PayPal awarded CEO Dan Schulman “shares worth $31.3 million last week, a sum that exceeds his annual compensation most years, after the company’s stock price skyrocketed during the coronavirus pandemic. The run-up in the financial-technology company’s stock triggered the pay out of one-third of a special performance-based share package Mr. Schulman was granted in 2018. PayPal was one of the beneficiaries of the acceleration of e-commerce and digital payments last year, with the number of active PayPal accounts increasing 24% to 377 million and the total volume of payments processed on its platform in 2020 expanding 31% to $936 billion.”

Financial Times

Is it worth it?

“Deferred gratification is the worst kind,” an FT columnist argues in his analysis of recent reports that junior investment bankers at Goldman Sachs are working ridiculous hours now in order to reap big benefits later on in their careers.

“The ageing process has convinced me of one thing above all. The deferral of gratification is the easiest life mistake to make. And by definition among the least reversible. A unit of leisure is not worth nearly as much in late or even middle age as it is in one’s twenties. To put it in Goldman-ese, the young should discount the future more sharply than prevailing sentiment suggests.”

New York Times

‘Underserved’ by PPP

The Paycheck Protection Program “has turned into the largest small-business support program in American history, sending $734 billion in forgivable loans to struggling companies.
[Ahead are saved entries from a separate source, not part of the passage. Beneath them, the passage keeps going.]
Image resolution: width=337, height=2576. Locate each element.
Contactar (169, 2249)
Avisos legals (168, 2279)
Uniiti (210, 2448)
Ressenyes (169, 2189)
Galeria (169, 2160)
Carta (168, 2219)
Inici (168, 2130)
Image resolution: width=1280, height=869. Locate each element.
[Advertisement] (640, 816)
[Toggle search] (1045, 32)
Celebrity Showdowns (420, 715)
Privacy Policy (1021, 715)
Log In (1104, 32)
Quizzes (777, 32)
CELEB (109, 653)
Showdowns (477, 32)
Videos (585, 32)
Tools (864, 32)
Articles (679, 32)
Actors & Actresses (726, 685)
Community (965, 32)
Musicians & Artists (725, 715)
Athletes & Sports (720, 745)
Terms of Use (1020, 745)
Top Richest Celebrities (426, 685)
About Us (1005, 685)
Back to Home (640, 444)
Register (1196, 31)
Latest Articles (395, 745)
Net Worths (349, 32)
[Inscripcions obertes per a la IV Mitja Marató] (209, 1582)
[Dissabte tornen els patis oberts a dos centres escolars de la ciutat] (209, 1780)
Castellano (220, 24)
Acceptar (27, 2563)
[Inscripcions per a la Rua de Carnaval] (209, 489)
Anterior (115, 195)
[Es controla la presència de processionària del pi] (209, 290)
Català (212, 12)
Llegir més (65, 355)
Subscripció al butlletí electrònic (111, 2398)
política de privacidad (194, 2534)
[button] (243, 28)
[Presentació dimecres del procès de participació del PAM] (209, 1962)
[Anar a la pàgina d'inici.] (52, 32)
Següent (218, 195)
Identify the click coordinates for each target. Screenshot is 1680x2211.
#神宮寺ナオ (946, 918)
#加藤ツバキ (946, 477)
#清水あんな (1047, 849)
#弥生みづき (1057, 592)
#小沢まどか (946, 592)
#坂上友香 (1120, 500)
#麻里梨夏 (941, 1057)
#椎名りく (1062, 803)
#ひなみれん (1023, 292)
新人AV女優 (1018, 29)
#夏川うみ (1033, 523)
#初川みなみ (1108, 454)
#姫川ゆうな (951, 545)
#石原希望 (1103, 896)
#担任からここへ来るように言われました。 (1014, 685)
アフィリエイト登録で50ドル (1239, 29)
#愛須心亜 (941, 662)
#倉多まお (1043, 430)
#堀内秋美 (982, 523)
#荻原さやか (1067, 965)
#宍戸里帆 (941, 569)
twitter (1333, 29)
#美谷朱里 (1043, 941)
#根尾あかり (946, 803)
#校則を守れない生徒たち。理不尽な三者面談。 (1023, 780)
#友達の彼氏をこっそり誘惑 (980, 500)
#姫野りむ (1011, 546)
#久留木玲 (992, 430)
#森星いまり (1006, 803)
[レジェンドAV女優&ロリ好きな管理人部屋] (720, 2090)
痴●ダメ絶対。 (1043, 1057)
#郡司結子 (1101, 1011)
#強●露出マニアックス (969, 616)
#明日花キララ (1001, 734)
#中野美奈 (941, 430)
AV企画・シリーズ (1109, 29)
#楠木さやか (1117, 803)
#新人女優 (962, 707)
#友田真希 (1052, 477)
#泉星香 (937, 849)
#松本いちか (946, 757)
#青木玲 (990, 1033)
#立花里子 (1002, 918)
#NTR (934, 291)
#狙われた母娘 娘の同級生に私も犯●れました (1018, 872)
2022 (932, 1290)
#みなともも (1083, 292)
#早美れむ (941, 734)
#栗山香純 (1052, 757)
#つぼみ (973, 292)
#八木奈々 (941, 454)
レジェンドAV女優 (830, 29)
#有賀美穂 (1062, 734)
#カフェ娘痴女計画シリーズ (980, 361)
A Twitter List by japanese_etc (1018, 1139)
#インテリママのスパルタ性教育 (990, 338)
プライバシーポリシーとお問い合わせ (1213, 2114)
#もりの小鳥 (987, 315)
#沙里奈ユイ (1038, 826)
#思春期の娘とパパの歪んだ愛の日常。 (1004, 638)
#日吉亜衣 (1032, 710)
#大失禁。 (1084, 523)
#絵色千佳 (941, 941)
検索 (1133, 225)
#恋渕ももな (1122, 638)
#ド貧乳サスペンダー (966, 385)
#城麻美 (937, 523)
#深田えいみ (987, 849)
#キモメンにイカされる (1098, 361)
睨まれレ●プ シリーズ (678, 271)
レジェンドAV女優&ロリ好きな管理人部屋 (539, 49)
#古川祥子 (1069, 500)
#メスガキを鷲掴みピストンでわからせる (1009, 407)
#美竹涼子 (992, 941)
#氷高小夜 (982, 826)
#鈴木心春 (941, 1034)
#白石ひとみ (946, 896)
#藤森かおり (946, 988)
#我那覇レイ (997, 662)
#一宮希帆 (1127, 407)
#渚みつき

The program helped nearly seven million businesses retain workers. But it has also been plagued by complex, changing rules at every stage of its existence. And one year in, it has become clear that the program’s hasty rollout and design hurt some of the most vulnerable businesses.”

“A New York Times analysis of data and interviews with dozens of small businesses and bankers show that Black- and other minority-owned businesses were disproportionately underserved by the relief effort, often because they lacked the connections to get access to the aid or were rejected because of the program’s rules.”

Quotable

“Limited housing supply, low rates, a global reach for yield, and what we’re calling the institutionalization of real-estate investors has set the stage for another speculative investor-driven home price bubble.” — Real estate consultant John Burns, on why it’s so expensive and difficult to buy a house in today’s market.